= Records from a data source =
#####

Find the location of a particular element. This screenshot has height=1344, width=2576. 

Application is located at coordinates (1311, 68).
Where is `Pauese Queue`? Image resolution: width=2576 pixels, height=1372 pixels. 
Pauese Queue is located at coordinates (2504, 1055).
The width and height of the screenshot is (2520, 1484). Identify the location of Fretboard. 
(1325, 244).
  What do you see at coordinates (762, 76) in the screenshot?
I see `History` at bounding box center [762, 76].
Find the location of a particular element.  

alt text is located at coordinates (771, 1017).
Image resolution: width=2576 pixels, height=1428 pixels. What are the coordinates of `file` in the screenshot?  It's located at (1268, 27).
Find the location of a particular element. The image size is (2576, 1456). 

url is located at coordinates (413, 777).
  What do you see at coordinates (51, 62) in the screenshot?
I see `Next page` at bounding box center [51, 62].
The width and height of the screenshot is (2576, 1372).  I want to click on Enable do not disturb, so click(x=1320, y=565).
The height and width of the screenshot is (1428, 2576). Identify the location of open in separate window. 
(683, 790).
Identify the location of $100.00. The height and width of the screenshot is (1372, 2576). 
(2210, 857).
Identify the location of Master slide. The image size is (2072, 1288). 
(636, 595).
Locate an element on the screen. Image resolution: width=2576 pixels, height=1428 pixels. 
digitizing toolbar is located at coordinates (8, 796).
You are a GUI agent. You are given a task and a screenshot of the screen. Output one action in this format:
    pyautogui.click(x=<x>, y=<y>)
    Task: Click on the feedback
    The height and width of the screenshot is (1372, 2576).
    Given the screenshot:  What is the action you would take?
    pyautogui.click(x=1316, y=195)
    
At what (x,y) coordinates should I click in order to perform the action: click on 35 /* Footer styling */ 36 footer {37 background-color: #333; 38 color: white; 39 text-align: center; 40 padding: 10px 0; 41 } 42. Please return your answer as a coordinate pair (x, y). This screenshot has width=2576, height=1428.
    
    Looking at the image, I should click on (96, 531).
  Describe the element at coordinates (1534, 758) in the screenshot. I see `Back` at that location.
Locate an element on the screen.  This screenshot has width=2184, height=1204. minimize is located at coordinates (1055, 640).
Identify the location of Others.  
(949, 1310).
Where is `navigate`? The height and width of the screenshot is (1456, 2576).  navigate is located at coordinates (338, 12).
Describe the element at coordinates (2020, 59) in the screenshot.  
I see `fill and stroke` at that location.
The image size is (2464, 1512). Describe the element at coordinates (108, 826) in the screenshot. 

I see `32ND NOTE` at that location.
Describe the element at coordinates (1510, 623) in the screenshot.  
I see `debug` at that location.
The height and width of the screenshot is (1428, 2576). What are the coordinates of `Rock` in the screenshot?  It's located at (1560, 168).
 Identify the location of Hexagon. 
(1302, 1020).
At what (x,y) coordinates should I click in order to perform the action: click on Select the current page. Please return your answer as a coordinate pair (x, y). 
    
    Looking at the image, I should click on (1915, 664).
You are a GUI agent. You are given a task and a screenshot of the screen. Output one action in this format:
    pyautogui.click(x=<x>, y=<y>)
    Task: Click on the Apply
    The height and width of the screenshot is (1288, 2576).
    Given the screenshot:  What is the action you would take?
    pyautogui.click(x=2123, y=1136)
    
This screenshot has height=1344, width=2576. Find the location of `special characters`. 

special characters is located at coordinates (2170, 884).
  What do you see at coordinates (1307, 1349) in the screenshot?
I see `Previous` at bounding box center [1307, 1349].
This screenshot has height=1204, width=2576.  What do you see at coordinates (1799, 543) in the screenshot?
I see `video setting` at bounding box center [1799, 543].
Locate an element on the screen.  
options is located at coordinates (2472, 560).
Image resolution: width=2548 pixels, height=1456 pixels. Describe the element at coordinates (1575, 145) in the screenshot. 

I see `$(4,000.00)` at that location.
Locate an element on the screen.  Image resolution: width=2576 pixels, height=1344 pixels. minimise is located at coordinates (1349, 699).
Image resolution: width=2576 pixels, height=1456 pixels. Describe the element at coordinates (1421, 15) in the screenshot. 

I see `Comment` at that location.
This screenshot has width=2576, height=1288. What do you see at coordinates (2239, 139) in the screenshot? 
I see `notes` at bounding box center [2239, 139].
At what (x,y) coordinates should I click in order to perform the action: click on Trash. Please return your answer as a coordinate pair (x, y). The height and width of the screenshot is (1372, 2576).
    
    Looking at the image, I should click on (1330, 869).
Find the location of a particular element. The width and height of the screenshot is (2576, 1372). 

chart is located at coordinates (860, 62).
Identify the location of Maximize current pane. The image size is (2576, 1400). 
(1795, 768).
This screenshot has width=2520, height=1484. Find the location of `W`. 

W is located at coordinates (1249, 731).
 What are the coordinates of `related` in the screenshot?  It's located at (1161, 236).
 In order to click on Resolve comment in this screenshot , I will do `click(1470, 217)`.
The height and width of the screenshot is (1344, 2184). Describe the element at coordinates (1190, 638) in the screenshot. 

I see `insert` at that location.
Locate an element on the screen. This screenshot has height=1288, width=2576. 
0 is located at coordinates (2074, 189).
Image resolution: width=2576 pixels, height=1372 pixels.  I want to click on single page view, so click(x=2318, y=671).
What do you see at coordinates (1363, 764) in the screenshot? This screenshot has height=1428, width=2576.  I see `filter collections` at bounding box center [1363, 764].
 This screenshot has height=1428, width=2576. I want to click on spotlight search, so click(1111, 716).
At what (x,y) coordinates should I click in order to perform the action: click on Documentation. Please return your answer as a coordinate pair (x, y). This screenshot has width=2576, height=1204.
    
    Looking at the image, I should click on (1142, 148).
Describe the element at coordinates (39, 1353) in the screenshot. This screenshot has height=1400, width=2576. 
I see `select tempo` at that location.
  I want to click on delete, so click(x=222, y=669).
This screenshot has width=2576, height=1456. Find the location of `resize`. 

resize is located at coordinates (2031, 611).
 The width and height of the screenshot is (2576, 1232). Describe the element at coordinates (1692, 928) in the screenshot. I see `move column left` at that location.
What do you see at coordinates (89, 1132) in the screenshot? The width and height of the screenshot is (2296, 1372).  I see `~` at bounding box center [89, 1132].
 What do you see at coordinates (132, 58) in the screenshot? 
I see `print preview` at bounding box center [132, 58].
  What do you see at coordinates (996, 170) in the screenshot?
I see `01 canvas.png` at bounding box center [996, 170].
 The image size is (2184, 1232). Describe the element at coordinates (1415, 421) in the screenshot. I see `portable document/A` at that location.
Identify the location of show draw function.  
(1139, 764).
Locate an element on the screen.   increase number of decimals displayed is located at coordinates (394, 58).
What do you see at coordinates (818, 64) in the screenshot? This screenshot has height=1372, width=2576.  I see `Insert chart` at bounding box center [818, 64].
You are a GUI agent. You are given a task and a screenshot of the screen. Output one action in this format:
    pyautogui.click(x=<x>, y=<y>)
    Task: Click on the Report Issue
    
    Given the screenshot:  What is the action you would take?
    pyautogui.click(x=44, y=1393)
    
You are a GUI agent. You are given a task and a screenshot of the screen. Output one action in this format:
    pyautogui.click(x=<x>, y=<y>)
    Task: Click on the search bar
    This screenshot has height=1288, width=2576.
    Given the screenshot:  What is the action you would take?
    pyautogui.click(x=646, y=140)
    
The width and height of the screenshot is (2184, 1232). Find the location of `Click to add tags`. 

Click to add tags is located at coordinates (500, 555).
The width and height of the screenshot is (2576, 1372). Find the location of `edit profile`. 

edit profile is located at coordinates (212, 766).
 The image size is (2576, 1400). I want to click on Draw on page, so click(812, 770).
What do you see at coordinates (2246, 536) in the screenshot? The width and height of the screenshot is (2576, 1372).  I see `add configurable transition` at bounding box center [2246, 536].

#####

= Your goal =
Can you reproduce every one of the records above, line for line, without changing anything?

= Output of the exercise =
Find the location of a particular element. This screenshot has height=1344, width=2576. 

Application is located at coordinates (1311, 68).
Where is `Pauese Queue`? Image resolution: width=2576 pixels, height=1372 pixels. 
Pauese Queue is located at coordinates (2504, 1055).
The width and height of the screenshot is (2520, 1484). Identify the location of Fretboard. 
(1325, 244).
  What do you see at coordinates (762, 76) in the screenshot?
I see `History` at bounding box center [762, 76].
Find the location of a particular element.  

alt text is located at coordinates (771, 1017).
Image resolution: width=2576 pixels, height=1428 pixels. What are the coordinates of `file` in the screenshot?  It's located at (1268, 27).
Find the location of a particular element. The image size is (2576, 1456). 

url is located at coordinates (413, 777).
  What do you see at coordinates (51, 62) in the screenshot?
I see `Next page` at bounding box center [51, 62].
The width and height of the screenshot is (2576, 1372).  I want to click on Enable do not disturb, so click(x=1320, y=565).
The height and width of the screenshot is (1428, 2576). Identify the location of open in separate window. 
(683, 790).
Identify the location of $100.00. The height and width of the screenshot is (1372, 2576). 
(2210, 857).
Identify the location of Master slide. The image size is (2072, 1288). 
(636, 595).
Locate an element on the screen. Image resolution: width=2576 pixels, height=1428 pixels. 
digitizing toolbar is located at coordinates (8, 796).
You are a GUI agent. You are given a task and a screenshot of the screen. Output one action in this format:
    pyautogui.click(x=<x>, y=<y>)
    Task: Click on the feedback
    The height and width of the screenshot is (1372, 2576).
    Given the screenshot:  What is the action you would take?
    pyautogui.click(x=1316, y=195)
    
At what (x,y) coordinates should I click in order to perform the action: click on 35 /* Footer styling */ 36 footer {37 background-color: #333; 38 color: white; 39 text-align: center; 40 padding: 10px 0; 41 } 42. Please return your answer as a coordinate pair (x, y). This screenshot has width=2576, height=1428.
    
    Looking at the image, I should click on (96, 531).
  Describe the element at coordinates (1534, 758) in the screenshot. I see `Back` at that location.
Locate an element on the screen.  This screenshot has width=2184, height=1204. minimize is located at coordinates (1055, 640).
Identify the location of Others.  
(949, 1310).
Where is `navigate`? The height and width of the screenshot is (1456, 2576).  navigate is located at coordinates (338, 12).
Describe the element at coordinates (2020, 59) in the screenshot.  
I see `fill and stroke` at that location.
The image size is (2464, 1512). Describe the element at coordinates (108, 826) in the screenshot. 

I see `32ND NOTE` at that location.
Describe the element at coordinates (1510, 623) in the screenshot.  
I see `debug` at that location.
The height and width of the screenshot is (1428, 2576). What are the coordinates of `Rock` in the screenshot?  It's located at (1560, 168).
 Identify the location of Hexagon. 
(1302, 1020).
At what (x,y) coordinates should I click in order to perform the action: click on Select the current page. Please return your answer as a coordinate pair (x, y). 
    
    Looking at the image, I should click on (1915, 664).
You are a GUI agent. You are given a task and a screenshot of the screen. Output one action in this format:
    pyautogui.click(x=<x>, y=<y>)
    Task: Click on the Apply
    The height and width of the screenshot is (1288, 2576).
    Given the screenshot:  What is the action you would take?
    pyautogui.click(x=2123, y=1136)
    
This screenshot has height=1344, width=2576. Find the location of `special characters`. 

special characters is located at coordinates (2170, 884).
  What do you see at coordinates (1307, 1349) in the screenshot?
I see `Previous` at bounding box center [1307, 1349].
This screenshot has height=1204, width=2576.  What do you see at coordinates (1799, 543) in the screenshot?
I see `video setting` at bounding box center [1799, 543].
Locate an element on the screen.  
options is located at coordinates (2472, 560).
Image resolution: width=2548 pixels, height=1456 pixels. Describe the element at coordinates (1575, 145) in the screenshot. 

I see `$(4,000.00)` at that location.
Locate an element on the screen.  Image resolution: width=2576 pixels, height=1344 pixels. minimise is located at coordinates (1349, 699).
Image resolution: width=2576 pixels, height=1456 pixels. Describe the element at coordinates (1421, 15) in the screenshot. 

I see `Comment` at that location.
This screenshot has width=2576, height=1288. What do you see at coordinates (2239, 139) in the screenshot? 
I see `notes` at bounding box center [2239, 139].
At what (x,y) coordinates should I click in order to perform the action: click on Trash. Please return your answer as a coordinate pair (x, y). The height and width of the screenshot is (1372, 2576).
    
    Looking at the image, I should click on (1330, 869).
Find the location of a particular element. The width and height of the screenshot is (2576, 1372). 

chart is located at coordinates (860, 62).
Identify the location of Maximize current pane. The image size is (2576, 1400). 
(1795, 768).
This screenshot has width=2520, height=1484. Find the location of `W`. 

W is located at coordinates (1249, 731).
 What are the coordinates of `related` in the screenshot?  It's located at (1161, 236).
 In order to click on Resolve comment in this screenshot , I will do `click(1470, 217)`.
The height and width of the screenshot is (1344, 2184). Describe the element at coordinates (1190, 638) in the screenshot. 

I see `insert` at that location.
Locate an element on the screen. This screenshot has height=1288, width=2576. 
0 is located at coordinates (2074, 189).
Image resolution: width=2576 pixels, height=1372 pixels.  I want to click on single page view, so click(x=2318, y=671).
What do you see at coordinates (1363, 764) in the screenshot? This screenshot has height=1428, width=2576.  I see `filter collections` at bounding box center [1363, 764].
 This screenshot has height=1428, width=2576. I want to click on spotlight search, so click(1111, 716).
At what (x,y) coordinates should I click in order to perform the action: click on Documentation. Please return your answer as a coordinate pair (x, y). This screenshot has width=2576, height=1204.
    
    Looking at the image, I should click on (1142, 148).
Describe the element at coordinates (39, 1353) in the screenshot. This screenshot has height=1400, width=2576. 
I see `select tempo` at that location.
  I want to click on delete, so click(x=222, y=669).
This screenshot has width=2576, height=1456. Find the location of `resize`. 

resize is located at coordinates (2031, 611).
 The width and height of the screenshot is (2576, 1232). Describe the element at coordinates (1692, 928) in the screenshot. I see `move column left` at that location.
What do you see at coordinates (89, 1132) in the screenshot? The width and height of the screenshot is (2296, 1372).  I see `~` at bounding box center [89, 1132].
 What do you see at coordinates (132, 58) in the screenshot? 
I see `print preview` at bounding box center [132, 58].
  What do you see at coordinates (996, 170) in the screenshot?
I see `01 canvas.png` at bounding box center [996, 170].
 The image size is (2184, 1232). Describe the element at coordinates (1415, 421) in the screenshot. I see `portable document/A` at that location.
Identify the location of show draw function.  
(1139, 764).
Locate an element on the screen.   increase number of decimals displayed is located at coordinates (394, 58).
What do you see at coordinates (818, 64) in the screenshot? This screenshot has height=1372, width=2576.  I see `Insert chart` at bounding box center [818, 64].
You are a GUI agent. You are given a task and a screenshot of the screen. Output one action in this format:
    pyautogui.click(x=<x>, y=<y>)
    Task: Click on the Report Issue
    
    Given the screenshot:  What is the action you would take?
    pyautogui.click(x=44, y=1393)
    
You are a GUI agent. You are given a task and a screenshot of the screen. Output one action in this format:
    pyautogui.click(x=<x>, y=<y>)
    Task: Click on the search bar
    This screenshot has height=1288, width=2576.
    Given the screenshot:  What is the action you would take?
    pyautogui.click(x=646, y=140)
    
The width and height of the screenshot is (2184, 1232). Find the location of `Click to add tags`. 

Click to add tags is located at coordinates (500, 555).
The width and height of the screenshot is (2576, 1372). Find the location of `edit profile`. 

edit profile is located at coordinates (212, 766).
 The image size is (2576, 1400). I want to click on Draw on page, so click(812, 770).
What do you see at coordinates (2246, 536) in the screenshot? The width and height of the screenshot is (2576, 1372).  I see `add configurable transition` at bounding box center [2246, 536].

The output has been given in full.